Trump worshippers deny he is a fascist, but 2020 made clear Trump's fascist credentials as golden as his toilet.  Trump would not do anything to stop the spread of COVID if he thought it would hurt his chances of re-election.  He turned people against masks, he made antivaxxers of his own people, he did not care about COVID initially because it was brown people and old people dying in blue states as the sad chart above shows.

But now, the sick and the dead are the anti-vaxx, anti-mask dimwits who are Trump's most loyal worshippers. Trump does not care.  Most Republican leaders don't care. The Republicans who do care are hounded and threatened.

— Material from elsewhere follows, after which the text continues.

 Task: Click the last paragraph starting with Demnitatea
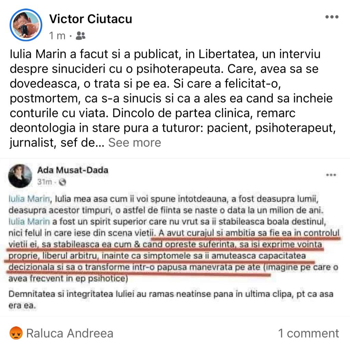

Right now in Afghanistan, the Taliban will be forcing Sharia Law (their sick interpretation) on their country.  They will put their Islamic fundamentalist program in place by beating, maiming, raping, enslaving and murdering their own people.  And they will believe they are doing their god's will.

Right now in America, Republicans are pushing a Christian fundamentalist agenda in part because the biggest group that voted for in higher numbers for Trump in 2020 than in 2016 was Evangelical Christians.  

Sacrificing their own people is not a bug of fascism or fundamentalism, it's a feature.  

Nazis are a special case of fascists with an anti-Semitic ideology.  Italian fascists were not anti-Jew immediately, but they got around to it eventually.  French fascists are deeply anti-Jew. They are the source of the Great Replacement Theory that was behind Trump's invading caravans. French fascists like an intellectual veneer on their hateful ideology.  They despise Trump. 

 

Tuesday, August 31, 2021

"Make a Buddy" Shitter

 

The times when I lived and worked in close quarters large groups of men--the Army and Teamsters loading docks.  One lament common to both places was, "Can't I take a shit in peace?"  

And even men I have known who care little for privacy would occasionally want "to shit in a latrine with a door."

When I was on German gunnery ranges in the 1970s, some of the ranges had a place we called a "Make A Buddy" Shitter.  It was an outhouse with two boards with three holes connected by a narrow floor space.  When it was full, three men sat on each side facing each other with interlaced knees.  The inside guys had to wait until the outside guys were done to get out.  Sometimes men would wear their gas masks to use that latrine.  

I have a lot of good memories of my military service, but "Make a Buddy" Shitters is not one of them.